Teripang dan kerang yang sudah diperoleh akan diperlukan sedemikian rupa. Untuk teripang, pertama-tama akan dibelah dan dibersihkan isinya. Kemudian seluruh teripang yang telah terkumpul akan dijemur selama beberapa hari. Teripang-teripang yang sudah kering akan dimasukan ke dalam wadah sambil menunggu banyak untuk dijual. Harga teripang kering setiap kilonya berharga Rp. 30.000,-. Sedangkan kerang besar yang telah terkumpul, biasanya akan dimasak untuk menu makanan sehari-hari.

Saat ini masyarakat juga cenderung lebih suka menjadi buruh di pelabuhan yaitu sebagai buruh angkat barang. Setiap ada informasi mengenai kapal yang akan masuk, masyarakat sudah mempersiapkan diri menunggu di pelabuhan sambil membawa berbagai gerobak angkut. Mereka datang dengan berbondong-bondong menuju pelabuhan. Bagi lai-laki muda, kehadiran kapal yang bersandar di

pelabuhan merupakan sumber penghasilan tambahan. Namun bagi wanita, sebagian beralasan bahwa kehadiran mereka melihat kedatangan kapal sebagai alternatif sarana hiburan ditengah hiburan yang selalu mereka nikmati. Mereka menganggap bahwa kehadiran kapal dengan segala hiruk pikuknya, sensasinya mirip seperti ketika mereka bepergian ke Mall yang ada di Kota Menado.

Kecenderungan mereka lebih memilih menjadi buruh di pelabuhan disaat ada kapal yang masuk lebih banyak disebabkan pada pemenuhan kebutuhan sehari-hari. Setiap barang yang diangkut, ongkosnya berkisar Rp. 10.000,-. Jika mereka dapat membawa beberapa barang secara berkesinambungan maka penghasilan yang akan mereka peroleh sudah cukup untuk biaya operasional sehari-hari selama dua atau tiga hari ke depan. Penghasilan dari pekerjaan mengangkut barang hanya bisa dilakukan setiap 15 hari sekali. Kecuali jika, semua kapal dapat berlayar hingga ke Pulau Miangas. Sesuatu yang paradoks ditengah-tengah kekayaan wilayah Desa Miangas akan sumberdaya kelautan yang tidak dimanfaatkan secara optimal.

Ketrampilan berkaitan dengan pengolahan ikan kayu (ikan asap) yang telah mereka dapatkan saat bekerja di perusahaan ikan yang ada di Filipina juga mulai menghilang. Kerajinan tangan seperti tikar serta topi anyaman dari daun pandan yang dahulu dikerjakan oleh kaum wanita juga jarang ditemukan lagi. Semenjak ada "uang bandara", masyarakat banyak yang mencoba untuk memilih usaha dagang dengan cara membuka warung. Jumlah warung semakin bertambah dan kondisi juga lebih baik sebelum ada proyek yang masuk ke Desa Miangas.

**Tugas yang Diminta:**
1. Menurut teks tentang Desa Miangas, berapa harga teripang kering setiap kilonya?
2. Tuliskan kembali bagian teks tentang Desa Miangas yang dimulai dengan "Kecenderungan mereka lebih" dan berlanjut sampai "dimanfaatkan secara optimal.".
Entri-entri ini diambil dari sumber yang berbeda.

**Entri yang Tercantum:**
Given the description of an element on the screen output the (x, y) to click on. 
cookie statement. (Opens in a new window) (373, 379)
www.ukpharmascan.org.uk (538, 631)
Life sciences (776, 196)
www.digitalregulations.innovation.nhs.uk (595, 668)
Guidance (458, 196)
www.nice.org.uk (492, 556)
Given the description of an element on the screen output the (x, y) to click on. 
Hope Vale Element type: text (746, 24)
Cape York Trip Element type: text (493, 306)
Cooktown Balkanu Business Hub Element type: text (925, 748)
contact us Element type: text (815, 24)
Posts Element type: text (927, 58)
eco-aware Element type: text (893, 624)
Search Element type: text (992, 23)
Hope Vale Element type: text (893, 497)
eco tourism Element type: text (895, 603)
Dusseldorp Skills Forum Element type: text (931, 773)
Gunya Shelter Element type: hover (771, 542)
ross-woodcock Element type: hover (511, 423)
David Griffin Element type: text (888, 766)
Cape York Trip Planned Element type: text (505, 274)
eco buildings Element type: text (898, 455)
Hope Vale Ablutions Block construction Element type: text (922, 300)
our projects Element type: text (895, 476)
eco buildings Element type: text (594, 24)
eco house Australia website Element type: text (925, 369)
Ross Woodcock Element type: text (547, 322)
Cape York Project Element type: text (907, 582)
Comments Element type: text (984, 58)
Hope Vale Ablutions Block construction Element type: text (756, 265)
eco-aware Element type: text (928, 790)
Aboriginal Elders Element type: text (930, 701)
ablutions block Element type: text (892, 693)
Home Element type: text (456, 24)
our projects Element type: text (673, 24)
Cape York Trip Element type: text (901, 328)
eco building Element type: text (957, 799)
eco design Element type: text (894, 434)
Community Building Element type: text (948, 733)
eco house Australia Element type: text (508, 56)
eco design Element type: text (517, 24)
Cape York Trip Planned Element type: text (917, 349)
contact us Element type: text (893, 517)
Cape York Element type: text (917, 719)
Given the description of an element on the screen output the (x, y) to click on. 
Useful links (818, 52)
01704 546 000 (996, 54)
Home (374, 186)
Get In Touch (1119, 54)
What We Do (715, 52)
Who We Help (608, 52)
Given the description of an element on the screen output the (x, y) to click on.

**Jawaban Tiap Tugas:**
1. Rp. 30.000,- per kilo.

2.
Kecenderungan mereka lebih memilih menjadi buruh di pelabuhan disaat ada kapal yang masuk lebih banyak disebabkan pada pemenuhan kebutuhan sehari-hari. Setiap barang yang diangkut, ongkosnya berkisar Rp. 10.000,-. Jika mereka dapat membawa beberapa barang secara berkesinambungan maka penghasilan yang akan mereka peroleh sudah cukup untuk biaya operasional sehari-hari selama dua atau tiga hari ke depan. Penghasilan dari pekerjaan mengangkut barang hanya bisa dilakukan setiap 15 hari sekali. Kecuali jika, semua kapal dapat berlayar hingga ke Pulau Miangas. Sesuatu yang paradoks ditengah-tengah kekayaan wilayah Desa Miangas akan sumberdaya kelautan yang tidak dimanfaatkan secara optimal.